= Beginning of Section =
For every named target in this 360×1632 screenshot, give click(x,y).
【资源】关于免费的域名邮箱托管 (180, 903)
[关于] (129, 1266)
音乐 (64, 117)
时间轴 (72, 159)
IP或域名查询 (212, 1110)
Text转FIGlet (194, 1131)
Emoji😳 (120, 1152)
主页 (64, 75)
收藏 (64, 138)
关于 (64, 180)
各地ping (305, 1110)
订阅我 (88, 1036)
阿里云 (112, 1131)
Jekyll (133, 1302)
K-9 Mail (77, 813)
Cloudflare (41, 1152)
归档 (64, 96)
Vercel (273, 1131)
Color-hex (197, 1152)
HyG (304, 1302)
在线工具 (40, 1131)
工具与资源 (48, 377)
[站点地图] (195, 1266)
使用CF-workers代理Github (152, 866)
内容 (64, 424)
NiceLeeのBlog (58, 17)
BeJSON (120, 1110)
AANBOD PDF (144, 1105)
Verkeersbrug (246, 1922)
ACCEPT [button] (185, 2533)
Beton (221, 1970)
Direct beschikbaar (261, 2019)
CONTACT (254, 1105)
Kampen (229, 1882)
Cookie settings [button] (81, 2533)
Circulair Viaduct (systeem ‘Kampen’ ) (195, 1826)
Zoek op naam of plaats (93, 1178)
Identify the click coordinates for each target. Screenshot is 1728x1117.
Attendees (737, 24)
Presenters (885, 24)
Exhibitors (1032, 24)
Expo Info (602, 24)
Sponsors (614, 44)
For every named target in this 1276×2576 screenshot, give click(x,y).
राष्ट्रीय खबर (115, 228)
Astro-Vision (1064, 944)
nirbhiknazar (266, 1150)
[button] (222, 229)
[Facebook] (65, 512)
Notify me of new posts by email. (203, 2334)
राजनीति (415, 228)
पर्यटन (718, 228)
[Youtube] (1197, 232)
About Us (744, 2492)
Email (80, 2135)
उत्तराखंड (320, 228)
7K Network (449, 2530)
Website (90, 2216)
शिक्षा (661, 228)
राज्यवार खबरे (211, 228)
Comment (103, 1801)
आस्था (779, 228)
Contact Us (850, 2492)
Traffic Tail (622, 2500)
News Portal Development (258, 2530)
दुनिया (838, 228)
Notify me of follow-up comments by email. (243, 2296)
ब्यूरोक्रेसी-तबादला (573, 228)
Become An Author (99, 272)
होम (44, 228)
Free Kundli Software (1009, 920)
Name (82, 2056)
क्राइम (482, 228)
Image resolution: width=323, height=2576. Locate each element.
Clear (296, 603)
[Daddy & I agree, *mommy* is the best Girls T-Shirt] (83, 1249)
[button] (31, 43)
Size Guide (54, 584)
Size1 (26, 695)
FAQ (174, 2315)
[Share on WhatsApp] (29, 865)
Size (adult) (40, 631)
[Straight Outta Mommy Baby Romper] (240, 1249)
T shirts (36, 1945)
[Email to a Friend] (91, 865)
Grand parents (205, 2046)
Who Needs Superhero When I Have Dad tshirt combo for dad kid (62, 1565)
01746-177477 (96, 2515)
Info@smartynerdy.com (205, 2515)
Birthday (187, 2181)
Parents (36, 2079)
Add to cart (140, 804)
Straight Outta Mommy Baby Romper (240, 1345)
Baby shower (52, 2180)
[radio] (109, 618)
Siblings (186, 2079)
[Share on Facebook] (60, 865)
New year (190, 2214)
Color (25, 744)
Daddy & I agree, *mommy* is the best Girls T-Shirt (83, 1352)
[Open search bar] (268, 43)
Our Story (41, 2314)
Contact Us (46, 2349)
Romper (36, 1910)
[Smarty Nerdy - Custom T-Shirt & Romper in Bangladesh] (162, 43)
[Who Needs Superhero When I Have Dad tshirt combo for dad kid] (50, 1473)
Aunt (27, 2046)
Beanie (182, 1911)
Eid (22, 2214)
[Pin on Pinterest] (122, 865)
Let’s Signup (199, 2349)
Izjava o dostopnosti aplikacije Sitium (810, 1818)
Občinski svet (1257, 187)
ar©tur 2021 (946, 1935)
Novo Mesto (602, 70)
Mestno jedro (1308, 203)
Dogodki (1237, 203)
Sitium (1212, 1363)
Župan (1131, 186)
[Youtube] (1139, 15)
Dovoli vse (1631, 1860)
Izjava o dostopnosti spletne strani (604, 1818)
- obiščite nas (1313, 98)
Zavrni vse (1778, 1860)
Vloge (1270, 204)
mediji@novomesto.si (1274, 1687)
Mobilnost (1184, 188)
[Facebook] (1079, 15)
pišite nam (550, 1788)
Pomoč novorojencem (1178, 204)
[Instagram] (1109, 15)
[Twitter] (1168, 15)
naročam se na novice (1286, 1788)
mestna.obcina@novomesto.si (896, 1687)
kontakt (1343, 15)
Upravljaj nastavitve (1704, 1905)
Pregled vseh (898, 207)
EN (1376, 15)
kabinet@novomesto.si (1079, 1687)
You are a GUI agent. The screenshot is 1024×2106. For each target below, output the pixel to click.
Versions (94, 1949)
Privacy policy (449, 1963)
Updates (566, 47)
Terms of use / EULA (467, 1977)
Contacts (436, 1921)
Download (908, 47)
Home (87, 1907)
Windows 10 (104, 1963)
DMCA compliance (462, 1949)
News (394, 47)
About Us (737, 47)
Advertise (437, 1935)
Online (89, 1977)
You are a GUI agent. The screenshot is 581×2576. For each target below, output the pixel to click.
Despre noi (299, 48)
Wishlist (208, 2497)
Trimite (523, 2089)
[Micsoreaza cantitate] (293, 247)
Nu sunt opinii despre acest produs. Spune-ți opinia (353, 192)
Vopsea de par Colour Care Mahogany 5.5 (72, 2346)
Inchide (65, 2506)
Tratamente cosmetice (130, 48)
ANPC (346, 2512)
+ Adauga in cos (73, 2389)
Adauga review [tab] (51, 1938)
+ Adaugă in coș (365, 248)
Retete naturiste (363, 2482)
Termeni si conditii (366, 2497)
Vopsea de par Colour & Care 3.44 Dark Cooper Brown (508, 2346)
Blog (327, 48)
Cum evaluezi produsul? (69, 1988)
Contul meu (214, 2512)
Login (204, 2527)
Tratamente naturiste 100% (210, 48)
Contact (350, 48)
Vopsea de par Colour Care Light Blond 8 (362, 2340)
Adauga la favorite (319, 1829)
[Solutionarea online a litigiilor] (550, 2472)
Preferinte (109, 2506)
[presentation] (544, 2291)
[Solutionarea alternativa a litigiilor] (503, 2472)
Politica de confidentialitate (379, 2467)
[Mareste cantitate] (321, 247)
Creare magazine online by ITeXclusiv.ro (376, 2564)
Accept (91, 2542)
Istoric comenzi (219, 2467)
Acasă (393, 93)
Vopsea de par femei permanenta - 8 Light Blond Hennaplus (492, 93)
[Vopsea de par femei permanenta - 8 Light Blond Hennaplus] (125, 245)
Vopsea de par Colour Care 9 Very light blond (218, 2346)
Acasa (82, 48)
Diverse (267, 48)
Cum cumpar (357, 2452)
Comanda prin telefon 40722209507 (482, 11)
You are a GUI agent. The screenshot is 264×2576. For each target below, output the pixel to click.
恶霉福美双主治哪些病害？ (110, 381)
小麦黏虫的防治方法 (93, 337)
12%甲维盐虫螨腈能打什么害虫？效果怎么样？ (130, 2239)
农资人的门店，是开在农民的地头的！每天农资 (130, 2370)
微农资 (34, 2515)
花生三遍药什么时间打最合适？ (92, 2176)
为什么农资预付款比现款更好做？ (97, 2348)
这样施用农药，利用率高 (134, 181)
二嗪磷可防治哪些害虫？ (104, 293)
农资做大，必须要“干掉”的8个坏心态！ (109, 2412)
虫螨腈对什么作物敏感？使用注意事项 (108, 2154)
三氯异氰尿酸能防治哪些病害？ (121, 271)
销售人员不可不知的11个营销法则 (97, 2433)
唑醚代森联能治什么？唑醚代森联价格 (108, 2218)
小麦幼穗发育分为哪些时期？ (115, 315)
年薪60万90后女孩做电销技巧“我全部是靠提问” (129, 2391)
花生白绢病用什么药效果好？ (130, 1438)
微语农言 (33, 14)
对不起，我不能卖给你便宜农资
= End of Section =
**Problem:** Using the data above, extract exactly the lines from the one that holds "Zavrni vse (1778, 1860)" to the one that holds "kabinet@novomesto.si (1079, 1687)", both ends included, and no others.

**Reply:**
Zavrni vse (1778, 1860)
Vloge (1270, 204)
mediji@novomesto.si (1274, 1687)
Mobilnost (1184, 188)
[Facebook] (1079, 15)
pišite nam (550, 1788)
Pomoč novorojencem (1178, 204)
[Instagram] (1109, 15)
[Twitter] (1168, 15)
naročam se na novice (1286, 1788)
mestna.obcina@novomesto.si (896, 1687)
kontakt (1343, 15)
Upravljaj nastavitve (1704, 1905)
Pregled vseh (898, 207)
EN (1376, 15)
kabinet@novomesto.si (1079, 1687)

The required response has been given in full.